Extreme Thinking
CentOS 7 上安裝 NGINX 的 MODSECURITY MODULE

2018-01-17


先確定 nginx 版本是新的 我用 yum 安裝 最新的stable version

# cat  /etc/yum.repos.d/nginx.repo
[nginx]
name=nginx repo
baseurl=http://nginx.org/packages/mainline/centos/$releasever/$basearch/
gpgcheck=0
enabled=1

要裝開發套件 …GCC 等等

# yum groupinstall -y 'Development Tools'
# yum install -y git lmdb lmdb-devel libxml2 libxml2-devel pcre pcre-devel curl libcurl-devel GeoIP GeoIP-devel yajl yajl-devel
# yum install -y git wget gcc gcc-c++ pcre-devel zlib-devel openssl openssl-devel httpd-devel libxml2-devel xz-devel python-devel libcurl-devel libxslt-devel gd gd-devel gmp gmp-devel perl-Tk-devel perl-ExtUtils-Embed.noarch GeoIP GeoIP-devel gperftools gperftools-devel

下載編輯

git clone --depth 1 -b v3/master --single-branch https://github.com/SpiderLabs/ModSecurity
cd ModSecurity
git submodule init
git submodule update
./build.sh
./configure
make
make install

看 nginx 版本與下載 ….

# nginx -v
nginx version: nginx/1.13.8
wget https://nginx.org/download/nginx-1.13.8.tar.gz tar zxvf nginx-1.13.8.tar.gz
cd nginx-1.13.8
./configure --with-compat --add-dynamic-module=../ModSecurity-nginx
make modules
cp objs/ngx_http_modsecurity_module.so /etc/nginx/modules

在 /etc/nginx/nginx.conf 放入 load_module load_module modules/ngx_http_modsecurity_module.so; 在 /etc/nginx/conf.d/default.conf(或其他 ) 的 server 內放

modsecurity on;
modsecurity_rules_file /etc/nginx/modsecurity.conf;

/etc/nginx/modsecurity.conf 設定檔 就上網抄一下新的 …大部分都是這檔案設定問題 例如用 ~/ModSecurity/modsecurity.conf-recommended 去運作 有文章加如其他的 security companies , 如 Comodo , OWASP , Atomic Corp ….

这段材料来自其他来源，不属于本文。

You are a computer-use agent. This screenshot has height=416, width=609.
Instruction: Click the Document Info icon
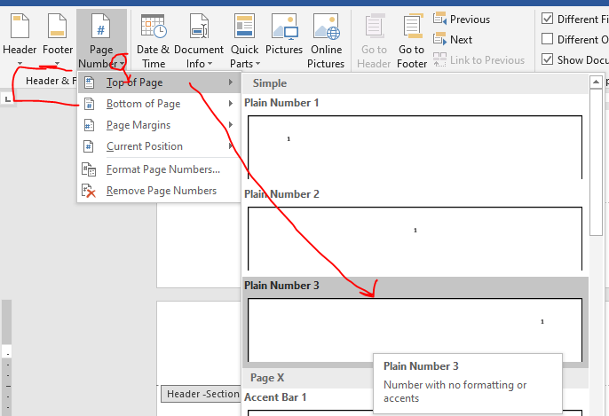coord(199,40)
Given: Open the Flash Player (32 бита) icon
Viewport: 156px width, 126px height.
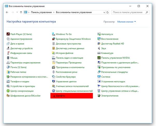Looking at the screenshot, I should (8, 34).
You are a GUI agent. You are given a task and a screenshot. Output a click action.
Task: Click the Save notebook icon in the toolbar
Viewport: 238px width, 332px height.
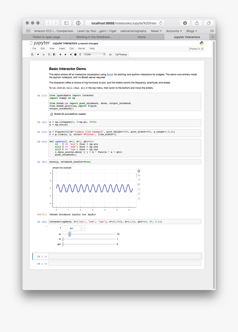(32, 55)

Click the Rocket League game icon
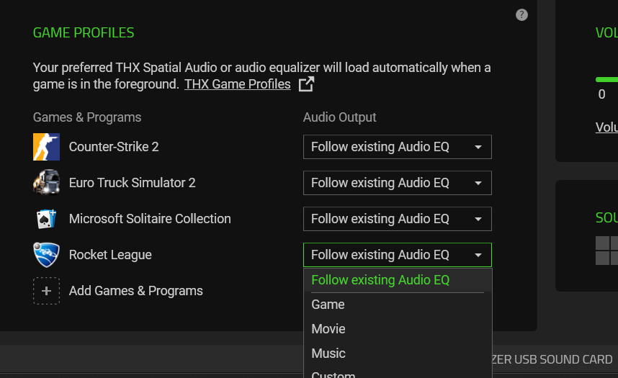46,255
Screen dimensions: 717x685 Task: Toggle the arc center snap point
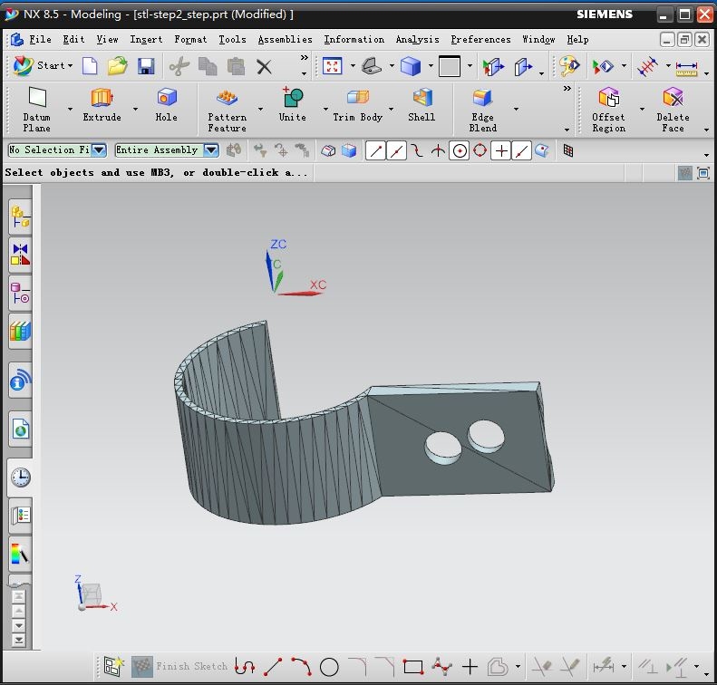(x=460, y=150)
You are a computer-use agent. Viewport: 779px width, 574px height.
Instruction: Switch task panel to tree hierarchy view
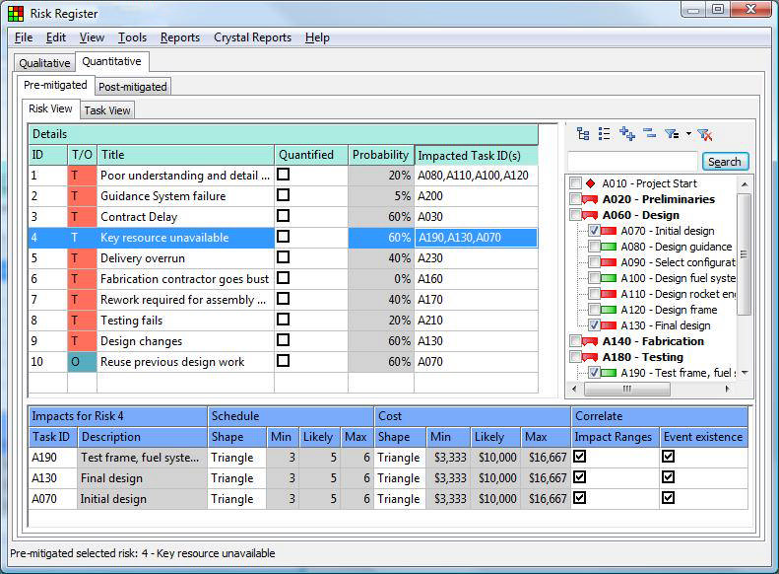point(583,134)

cp ~/ModSecurity/modsecurity.conf-recommended /etc/nginx/modsecurity.conf 要修改將SecRuleEngine DetectionOnly 改為 SecRuleEngine On

接下來我用 OWASP 亂搞出來的

不知為在 /etc/nginx/modsecurity.conf 啥用 Include 不行

git clone https://github.com/SpiderLabs/owasp-modsecurity-crs.git
mv owasp-modsecurity-crs /etc/nginx
cd /etc/nginx/owasp-modsecurity-crs
cp crs-setup.conf.example crs-setup.conf

sed -ie 's/SecDefaultAction "phase:1,log,auditlog,pass"/#SecDefaultAction "phase:1,log,auditlog,pass"/g' crs-setup.conf
sed -ie 's/SecDefaultAction "phase:2,log,auditlog,pass"/#SecDefaultAction "phase:2,log,auditlog,pass"/g' crs-setup.conf
sed -ie 's/#.*SecDefaultAction "phase:1,log,auditlog,deny,status:403"/SecDefaultAction "phase:1,log,auditlog,deny,status:403"/g' crs-setup.conf
sed -ie 's/# SecDefaultAction "phase:2,log,auditlog,deny,status:403"/SecDefaultAction "phase:2,log,auditlog,deny,status:403"/g' crs-setup.conf

cat /etc/nginx/owasp-modsecurity-crs/crs-setup.conf  >>  /etc/nginx/modsecurity.conf
cat /etc/nginx/owasp-modsecurity-crs/rules/REQUEST-901-INITIALIZATION.conf  >>  /etc/nginx/modsecurity.conf
cat /etc/nginx/owasp-modsecurity-crs/rules/REQUEST-903.9002-WORDPRESS-EXCLUSION-RULES.conf  >>  /etc/nginx/modsecurity.conf
cat /etc/nginx/owasp-modsecurity-crs/rules/REQUEST-905-COMMON-EXCEPTIONS.conf  >>  /etc/nginx/modsecurity.conf
cat /etc/nginx/owasp-modsecurity-crs/rules/REQUEST-912-DOS-PROTECTION.conf  >>  /etc/nginx/modsecurity.conf
cat /etc/nginx/owasp-modsecurity-crs/rules/REQUEST-913-SCANNER-DETECTION.conf  >>  /etc/nginx/modsecurity.conf
cat /etc/nginx/owasp-modsecurity-crs/rules/REQUEST-930-APPLICATION-ATTACK-LFI.conf  >>  /etc/nginx/modsecurity.conf
cat /etc/nginx/owasp-modsecurity-crs/rules/REQUEST-931-APPLICATION-ATTACK-RFI.conf  >>  /etc/nginx/modsecurity.conf
cat /etc/nginx/owasp-modsecurity-crs/rules/REQUEST-932-APPLICATION-ATTACK-RCE.conf  >>  /etc/nginx/modsecurity.conf
cat /etc/nginx/owasp-modsecurity-crs/rules/REQUEST-933-APPLICATION-ATTACK-PHP.conf  >>  /etc/nginx/modsecurity.conf
cat /etc/nginx/owasp-modsecurity-crs/rules/REQUEST-941-APPLICATION-ATTACK-XSS.conf  >>  /etc/nginx/modsecurity.conf
cat /etc/nginx/owasp-modsecurity-crs/rules/REQUEST-942-APPLICATION-ATTACK-SQLI.conf  >>  /etc/nginx/modsecurity.conf
cat /etc/nginx/owasp-modsecurity-crs/rules/REQUEST-943-APPLICATION-ATTACK-SESSION-FIXATION.conf  >>  /etc/nginx/modsecurity.conf
cat /etc/nginx/owasp-modsecurity-crs/rules/RESPONSE-951-DATA-LEAKAGES-SQL.conf  >>  /etc/nginx/modsecurity.conf
cat /etc/nginx/owasp-modsecurity-crs/rules/RESPONSE-953-DATA-LEAKAGES-PHP.conf  >>  /etc/nginx/modsecurity.conf

cp /etc/nginx/owasp-modsecurity-crs/rules/*.data /etc/nginx